The Thinking Process Visible in the Message
The assistant's reasoning is concise but revealing. The phrase "The backends are being marked unhealthy" shows that the assistant has already checked the proxy logs and understands the proxy's internal state. "Let me check why" signals a shift from observation to investigation. "The health check is probably hitting the S3 API endpoint" is a working hypothesis—the assistant is predicting what the health check mechanism does based on architectural knowledge. The curl command is the experimental test of that hypothesis.

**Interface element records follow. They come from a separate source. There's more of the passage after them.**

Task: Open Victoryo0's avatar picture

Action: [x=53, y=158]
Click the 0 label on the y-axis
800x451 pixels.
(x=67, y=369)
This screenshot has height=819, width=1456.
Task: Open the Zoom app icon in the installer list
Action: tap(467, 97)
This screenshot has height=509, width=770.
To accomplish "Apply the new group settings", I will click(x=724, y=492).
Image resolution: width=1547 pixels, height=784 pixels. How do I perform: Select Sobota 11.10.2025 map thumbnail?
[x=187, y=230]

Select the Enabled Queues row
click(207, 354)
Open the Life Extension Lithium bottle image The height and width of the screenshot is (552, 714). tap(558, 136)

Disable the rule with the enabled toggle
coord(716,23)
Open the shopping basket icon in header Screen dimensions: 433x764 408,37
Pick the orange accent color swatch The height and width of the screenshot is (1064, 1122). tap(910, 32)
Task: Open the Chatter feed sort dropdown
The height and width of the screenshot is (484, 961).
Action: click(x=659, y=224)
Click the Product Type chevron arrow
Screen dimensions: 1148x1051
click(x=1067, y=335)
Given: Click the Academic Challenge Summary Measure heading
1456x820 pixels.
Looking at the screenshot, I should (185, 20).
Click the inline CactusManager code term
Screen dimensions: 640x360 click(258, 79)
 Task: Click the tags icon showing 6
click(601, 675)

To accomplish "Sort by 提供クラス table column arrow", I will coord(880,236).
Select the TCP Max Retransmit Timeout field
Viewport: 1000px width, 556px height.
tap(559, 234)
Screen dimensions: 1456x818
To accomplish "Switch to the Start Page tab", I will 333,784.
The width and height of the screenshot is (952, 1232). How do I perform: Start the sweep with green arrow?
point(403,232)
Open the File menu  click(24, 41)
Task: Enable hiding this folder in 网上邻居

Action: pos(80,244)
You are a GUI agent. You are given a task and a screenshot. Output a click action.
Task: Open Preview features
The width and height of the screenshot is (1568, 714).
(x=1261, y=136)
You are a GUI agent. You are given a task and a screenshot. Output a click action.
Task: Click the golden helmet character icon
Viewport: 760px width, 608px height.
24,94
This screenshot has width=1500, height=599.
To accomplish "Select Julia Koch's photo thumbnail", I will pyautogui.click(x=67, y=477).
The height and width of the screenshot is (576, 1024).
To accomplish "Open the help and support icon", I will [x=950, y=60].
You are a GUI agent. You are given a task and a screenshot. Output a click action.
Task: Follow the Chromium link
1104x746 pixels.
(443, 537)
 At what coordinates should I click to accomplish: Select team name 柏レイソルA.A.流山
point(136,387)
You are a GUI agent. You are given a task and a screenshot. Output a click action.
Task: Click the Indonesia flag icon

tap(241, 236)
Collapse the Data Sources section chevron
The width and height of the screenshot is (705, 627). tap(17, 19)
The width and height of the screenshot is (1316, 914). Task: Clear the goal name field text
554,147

The choice to use curl -v (verbose mode) and pipe through head -20 shows practical experience: verbose mode shows the full HTTP conversation including headers and connection details, while the head limit prevents the response body from overwhelming the terminal. The assistant is looking specifically at the HTTP-level behavior, not just the connection status.
Conclusion
This single message—a developer running a curl command against a backend service—encapsulates the essence of distributed systems debugging. It is a moment of diagnostic pivot, where the assistant transitions from observing symptoms to probing mechanisms. The message is brief, but it carries the weight of the entire debugging context: the failed load tests, the "no healthy backends" error, the recently deployed batcher changes, and the complex three-layer architecture. In the end, the curl command would not directly reveal the root cause—that would come from inspecting the Kuri node's startup logs and discovering the configuration validation error. But it was an essential step in the diagnostic chain, eliminating one hypothesis and pointing the investigation in the right direction. The message stands as a testament to the value of systematic, hypothesis-driven debugging in complex distributed systems.